Implementation of clinical treatment guidelines is complex, and several studies have concluded that adherence to guidelines in psychiatric care is often low (
21–
23). Differences have been found between psychiatry and somatic specialties in the attitudes and knowledge about guidelines and evidence-based medical practices, some of which are explained by lack of a tradition of following clinical guidelines in psychiatric treatment (
24). Bauer (
25) reviewed the adherence to mental health clinical guidelines and found adequate adherence in only 27% of the observational studies and 67% of the controlled trials. Six barriers to adherence to recommended clinical guidelines in health care in general have been identified: lack of awareness of existing guidelines, lack of familiarity with guidelines, lack of agreement with guidelines, lack of self-efficacy in providing certain treatments, low outcome expectancy from treatment, and inertia concerning previous practice (
26). These barriers may also explain the lack of adherence to guidelines in psychiatric care. In addition, Azocar and colleagues (
22) found that among clinicians failing to follow clinical guidelines for treatment of major depression, 96% stated they were too busy to read the guidelines and 38% reported they did not want to be told how to practice by managed care organizations.
Despite the recommendations for the use of systematic suicide risk assessment, the predictive value of the risk assessment is modest due to the high prevalence of the assessment of risk factors and the low rate of suicidal behavior (
27). Systematic suicide risk assessment should therefore be used with caution to guide clinicians and patients but should not stand alone. Attention to overall improvements in the care provided both before and after discharge is therefore warranted.
The strengths of this study include the availability of a national population-based schizophrenia registry, prospective collection of data on suicide risk assessment from all Danish psychiatric wards, and the availability of detailed data on a wide range of covariates. Moreover, the unique civil registry number system enabled complete follow-up by linkage to other registries. Study limitations included missing information on suicide risk assessment and to a varying degree the patient- and treatment-related covariates. In addition, the dichotomous suicide risk assessment (yes-no) registration in the DNIP was a crude variable that may not have captured whether the assessment was carefully conducted in all situations.
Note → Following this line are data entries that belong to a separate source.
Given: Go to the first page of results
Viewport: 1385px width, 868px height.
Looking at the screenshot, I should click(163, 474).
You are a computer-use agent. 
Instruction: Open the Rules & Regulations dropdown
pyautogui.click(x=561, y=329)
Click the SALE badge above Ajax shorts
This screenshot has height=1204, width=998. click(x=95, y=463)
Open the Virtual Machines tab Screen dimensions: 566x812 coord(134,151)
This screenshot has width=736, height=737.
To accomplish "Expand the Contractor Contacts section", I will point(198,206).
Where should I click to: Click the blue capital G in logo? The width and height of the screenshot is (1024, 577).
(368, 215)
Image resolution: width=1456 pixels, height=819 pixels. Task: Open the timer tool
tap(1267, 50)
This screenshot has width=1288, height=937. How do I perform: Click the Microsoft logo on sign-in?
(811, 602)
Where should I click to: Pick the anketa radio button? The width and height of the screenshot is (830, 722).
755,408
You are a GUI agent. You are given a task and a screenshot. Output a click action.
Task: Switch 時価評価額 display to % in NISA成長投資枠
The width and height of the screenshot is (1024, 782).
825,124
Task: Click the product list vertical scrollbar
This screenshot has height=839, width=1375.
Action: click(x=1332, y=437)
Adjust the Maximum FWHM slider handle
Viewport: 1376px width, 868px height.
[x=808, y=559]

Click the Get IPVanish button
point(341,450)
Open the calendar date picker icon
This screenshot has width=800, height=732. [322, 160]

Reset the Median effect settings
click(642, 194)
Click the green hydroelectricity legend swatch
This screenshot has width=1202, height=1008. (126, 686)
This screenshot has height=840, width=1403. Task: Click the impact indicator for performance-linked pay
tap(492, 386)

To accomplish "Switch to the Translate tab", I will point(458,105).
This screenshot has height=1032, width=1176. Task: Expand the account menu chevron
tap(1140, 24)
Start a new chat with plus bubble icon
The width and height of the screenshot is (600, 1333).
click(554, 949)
Finally, using a hospital discharge registry to identify suicide attempters enabled us to capture only events that led to hospitalization and the diagnoses of suicide attempters by the health care professionals treating them.
Conclusions
The use of systematic suicide risk assessment before discharge from Danish psychiatric wards has increased within recent years, since the introduction of a nationwide quality-of-care initiative. Additional efforts appear warranted in order to ensure that all patients receive systematic suicide risk assessment before being discharged and that appropriate measures are taken to lower the risk of suicidal behavior.
Acknowledgments and disclosures
The authors report no competing interests.